What to work on>
Count the lines of data below that include "Toggle". Provide only the number.
Top of Task material
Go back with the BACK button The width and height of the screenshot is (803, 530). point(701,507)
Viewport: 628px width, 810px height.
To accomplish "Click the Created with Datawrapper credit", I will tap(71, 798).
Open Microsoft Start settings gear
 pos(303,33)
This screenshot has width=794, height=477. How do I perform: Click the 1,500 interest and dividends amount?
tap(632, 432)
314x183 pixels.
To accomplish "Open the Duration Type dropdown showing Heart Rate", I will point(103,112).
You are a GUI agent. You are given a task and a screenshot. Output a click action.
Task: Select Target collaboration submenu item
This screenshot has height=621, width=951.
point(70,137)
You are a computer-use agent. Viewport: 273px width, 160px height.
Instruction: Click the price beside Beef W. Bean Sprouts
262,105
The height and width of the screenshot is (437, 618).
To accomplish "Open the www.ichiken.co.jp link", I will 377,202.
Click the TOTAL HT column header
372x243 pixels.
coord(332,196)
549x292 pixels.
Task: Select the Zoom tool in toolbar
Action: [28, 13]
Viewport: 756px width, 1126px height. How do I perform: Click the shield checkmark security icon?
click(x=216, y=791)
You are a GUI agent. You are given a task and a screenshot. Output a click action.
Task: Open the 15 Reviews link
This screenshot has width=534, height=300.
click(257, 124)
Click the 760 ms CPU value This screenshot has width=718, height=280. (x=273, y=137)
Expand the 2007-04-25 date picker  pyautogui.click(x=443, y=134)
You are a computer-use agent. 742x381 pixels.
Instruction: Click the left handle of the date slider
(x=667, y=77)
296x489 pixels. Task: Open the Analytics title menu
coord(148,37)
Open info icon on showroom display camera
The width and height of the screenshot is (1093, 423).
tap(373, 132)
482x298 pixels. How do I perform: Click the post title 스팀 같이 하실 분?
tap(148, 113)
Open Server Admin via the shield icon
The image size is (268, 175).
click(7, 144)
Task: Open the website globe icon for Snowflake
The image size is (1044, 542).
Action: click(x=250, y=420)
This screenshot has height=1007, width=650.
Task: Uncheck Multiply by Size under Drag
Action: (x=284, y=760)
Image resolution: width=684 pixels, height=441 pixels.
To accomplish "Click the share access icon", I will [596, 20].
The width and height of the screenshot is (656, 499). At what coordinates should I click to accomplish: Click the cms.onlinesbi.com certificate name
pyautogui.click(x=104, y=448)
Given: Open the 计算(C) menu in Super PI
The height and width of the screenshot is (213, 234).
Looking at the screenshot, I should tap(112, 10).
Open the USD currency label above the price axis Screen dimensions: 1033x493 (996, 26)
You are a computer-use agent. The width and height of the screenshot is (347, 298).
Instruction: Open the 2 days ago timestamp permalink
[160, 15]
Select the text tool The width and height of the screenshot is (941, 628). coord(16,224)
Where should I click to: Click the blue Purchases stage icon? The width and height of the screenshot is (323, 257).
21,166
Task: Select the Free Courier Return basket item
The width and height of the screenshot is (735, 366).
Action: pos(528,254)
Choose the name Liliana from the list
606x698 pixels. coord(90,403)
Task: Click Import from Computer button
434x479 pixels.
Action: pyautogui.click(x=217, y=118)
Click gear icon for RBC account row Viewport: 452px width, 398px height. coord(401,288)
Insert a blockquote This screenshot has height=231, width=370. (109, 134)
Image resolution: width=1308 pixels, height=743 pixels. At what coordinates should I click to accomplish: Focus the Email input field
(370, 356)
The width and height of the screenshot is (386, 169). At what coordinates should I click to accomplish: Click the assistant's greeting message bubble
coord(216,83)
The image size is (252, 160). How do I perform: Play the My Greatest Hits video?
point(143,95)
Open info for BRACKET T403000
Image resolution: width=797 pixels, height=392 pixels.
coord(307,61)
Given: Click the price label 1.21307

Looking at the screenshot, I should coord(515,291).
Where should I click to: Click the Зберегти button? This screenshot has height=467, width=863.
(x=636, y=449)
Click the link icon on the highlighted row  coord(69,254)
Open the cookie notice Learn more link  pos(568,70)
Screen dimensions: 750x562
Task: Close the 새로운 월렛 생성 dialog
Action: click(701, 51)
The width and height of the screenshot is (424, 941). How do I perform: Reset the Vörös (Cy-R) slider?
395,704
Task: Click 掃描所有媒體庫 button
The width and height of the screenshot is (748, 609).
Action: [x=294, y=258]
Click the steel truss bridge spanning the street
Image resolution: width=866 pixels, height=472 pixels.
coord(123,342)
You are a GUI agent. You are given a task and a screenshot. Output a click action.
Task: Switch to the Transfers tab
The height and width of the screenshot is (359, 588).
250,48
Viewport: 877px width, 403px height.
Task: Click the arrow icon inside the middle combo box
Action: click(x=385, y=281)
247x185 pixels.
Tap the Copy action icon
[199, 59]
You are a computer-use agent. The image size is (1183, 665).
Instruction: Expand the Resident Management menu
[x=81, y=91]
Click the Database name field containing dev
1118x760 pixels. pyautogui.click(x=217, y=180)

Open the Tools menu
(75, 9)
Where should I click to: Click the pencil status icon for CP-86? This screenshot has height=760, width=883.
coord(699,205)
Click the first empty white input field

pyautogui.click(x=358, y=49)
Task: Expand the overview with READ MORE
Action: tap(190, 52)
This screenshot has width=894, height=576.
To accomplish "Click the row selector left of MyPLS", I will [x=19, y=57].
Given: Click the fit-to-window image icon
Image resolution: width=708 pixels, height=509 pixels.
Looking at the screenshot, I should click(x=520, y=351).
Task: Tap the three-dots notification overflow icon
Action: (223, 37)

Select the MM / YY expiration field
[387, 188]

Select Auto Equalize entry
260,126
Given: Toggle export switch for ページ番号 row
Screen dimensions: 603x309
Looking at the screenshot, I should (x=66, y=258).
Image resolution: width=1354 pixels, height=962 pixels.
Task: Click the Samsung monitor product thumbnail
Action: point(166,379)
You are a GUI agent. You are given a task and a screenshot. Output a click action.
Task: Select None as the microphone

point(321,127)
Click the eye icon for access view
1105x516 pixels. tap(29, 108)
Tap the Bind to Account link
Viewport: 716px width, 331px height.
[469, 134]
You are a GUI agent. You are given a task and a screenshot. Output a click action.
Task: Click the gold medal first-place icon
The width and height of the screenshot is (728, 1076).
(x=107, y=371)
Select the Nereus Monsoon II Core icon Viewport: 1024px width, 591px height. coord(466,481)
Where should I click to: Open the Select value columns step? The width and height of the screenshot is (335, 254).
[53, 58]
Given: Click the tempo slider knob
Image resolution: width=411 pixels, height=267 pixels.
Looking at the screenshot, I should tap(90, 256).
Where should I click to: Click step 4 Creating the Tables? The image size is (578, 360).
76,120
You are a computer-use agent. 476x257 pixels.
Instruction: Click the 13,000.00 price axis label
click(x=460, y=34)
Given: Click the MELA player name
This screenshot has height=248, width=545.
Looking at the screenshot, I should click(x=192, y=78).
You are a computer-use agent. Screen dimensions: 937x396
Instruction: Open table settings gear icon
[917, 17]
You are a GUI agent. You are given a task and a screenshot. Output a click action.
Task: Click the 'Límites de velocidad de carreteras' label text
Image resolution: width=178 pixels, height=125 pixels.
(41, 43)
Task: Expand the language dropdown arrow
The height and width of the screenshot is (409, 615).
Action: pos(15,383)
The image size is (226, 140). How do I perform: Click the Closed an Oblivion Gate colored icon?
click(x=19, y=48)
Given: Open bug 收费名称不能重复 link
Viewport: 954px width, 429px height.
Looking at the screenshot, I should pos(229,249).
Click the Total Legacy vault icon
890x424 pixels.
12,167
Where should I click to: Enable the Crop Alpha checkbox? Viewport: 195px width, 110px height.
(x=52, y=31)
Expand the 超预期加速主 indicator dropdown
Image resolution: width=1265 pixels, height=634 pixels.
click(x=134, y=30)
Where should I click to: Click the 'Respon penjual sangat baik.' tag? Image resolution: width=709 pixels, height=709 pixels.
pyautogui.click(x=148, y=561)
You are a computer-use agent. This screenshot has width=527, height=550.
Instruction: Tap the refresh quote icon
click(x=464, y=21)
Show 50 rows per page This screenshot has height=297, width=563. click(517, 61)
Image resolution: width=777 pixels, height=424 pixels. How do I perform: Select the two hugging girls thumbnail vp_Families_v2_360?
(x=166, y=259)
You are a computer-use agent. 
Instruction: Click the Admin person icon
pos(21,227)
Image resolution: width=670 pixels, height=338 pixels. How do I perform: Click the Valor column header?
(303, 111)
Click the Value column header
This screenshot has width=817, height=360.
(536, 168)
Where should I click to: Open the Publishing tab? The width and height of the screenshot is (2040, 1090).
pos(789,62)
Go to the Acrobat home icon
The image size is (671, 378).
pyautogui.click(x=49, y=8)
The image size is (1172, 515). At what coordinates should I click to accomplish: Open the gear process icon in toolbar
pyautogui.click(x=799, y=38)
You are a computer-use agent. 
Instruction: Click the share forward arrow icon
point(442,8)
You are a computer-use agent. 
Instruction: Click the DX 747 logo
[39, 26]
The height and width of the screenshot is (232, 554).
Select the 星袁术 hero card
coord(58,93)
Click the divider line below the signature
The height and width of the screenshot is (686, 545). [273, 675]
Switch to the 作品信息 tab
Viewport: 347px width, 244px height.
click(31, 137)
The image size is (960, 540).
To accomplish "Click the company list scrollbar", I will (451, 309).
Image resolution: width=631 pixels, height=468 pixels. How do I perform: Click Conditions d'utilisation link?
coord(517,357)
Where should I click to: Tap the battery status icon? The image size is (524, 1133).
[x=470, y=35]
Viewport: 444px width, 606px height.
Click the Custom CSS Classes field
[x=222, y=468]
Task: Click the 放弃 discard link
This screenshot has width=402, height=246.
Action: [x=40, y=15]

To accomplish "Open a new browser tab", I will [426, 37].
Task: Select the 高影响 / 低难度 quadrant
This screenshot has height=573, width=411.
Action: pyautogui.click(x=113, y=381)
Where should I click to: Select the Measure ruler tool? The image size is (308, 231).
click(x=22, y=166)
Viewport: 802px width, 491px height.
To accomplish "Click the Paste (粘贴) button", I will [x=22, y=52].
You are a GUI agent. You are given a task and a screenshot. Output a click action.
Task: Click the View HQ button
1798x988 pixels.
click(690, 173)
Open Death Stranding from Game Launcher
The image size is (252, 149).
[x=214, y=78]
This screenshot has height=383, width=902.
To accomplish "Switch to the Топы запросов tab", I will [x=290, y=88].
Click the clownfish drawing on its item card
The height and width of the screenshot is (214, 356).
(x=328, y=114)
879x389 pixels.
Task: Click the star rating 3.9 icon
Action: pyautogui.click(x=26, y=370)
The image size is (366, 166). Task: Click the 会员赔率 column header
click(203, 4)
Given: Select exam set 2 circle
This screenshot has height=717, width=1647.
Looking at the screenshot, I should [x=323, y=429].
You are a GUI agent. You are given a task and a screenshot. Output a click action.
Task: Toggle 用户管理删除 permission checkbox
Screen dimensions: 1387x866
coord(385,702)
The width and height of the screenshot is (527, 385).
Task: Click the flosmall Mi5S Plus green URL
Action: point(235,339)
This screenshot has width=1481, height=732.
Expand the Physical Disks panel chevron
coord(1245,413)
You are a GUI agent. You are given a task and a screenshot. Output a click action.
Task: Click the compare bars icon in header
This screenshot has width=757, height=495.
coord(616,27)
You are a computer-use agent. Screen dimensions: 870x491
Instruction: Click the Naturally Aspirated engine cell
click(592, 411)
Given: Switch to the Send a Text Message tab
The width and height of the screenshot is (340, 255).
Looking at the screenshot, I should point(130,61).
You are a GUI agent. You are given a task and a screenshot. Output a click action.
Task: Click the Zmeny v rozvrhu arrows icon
Bottom of Task material
Output for this task>
2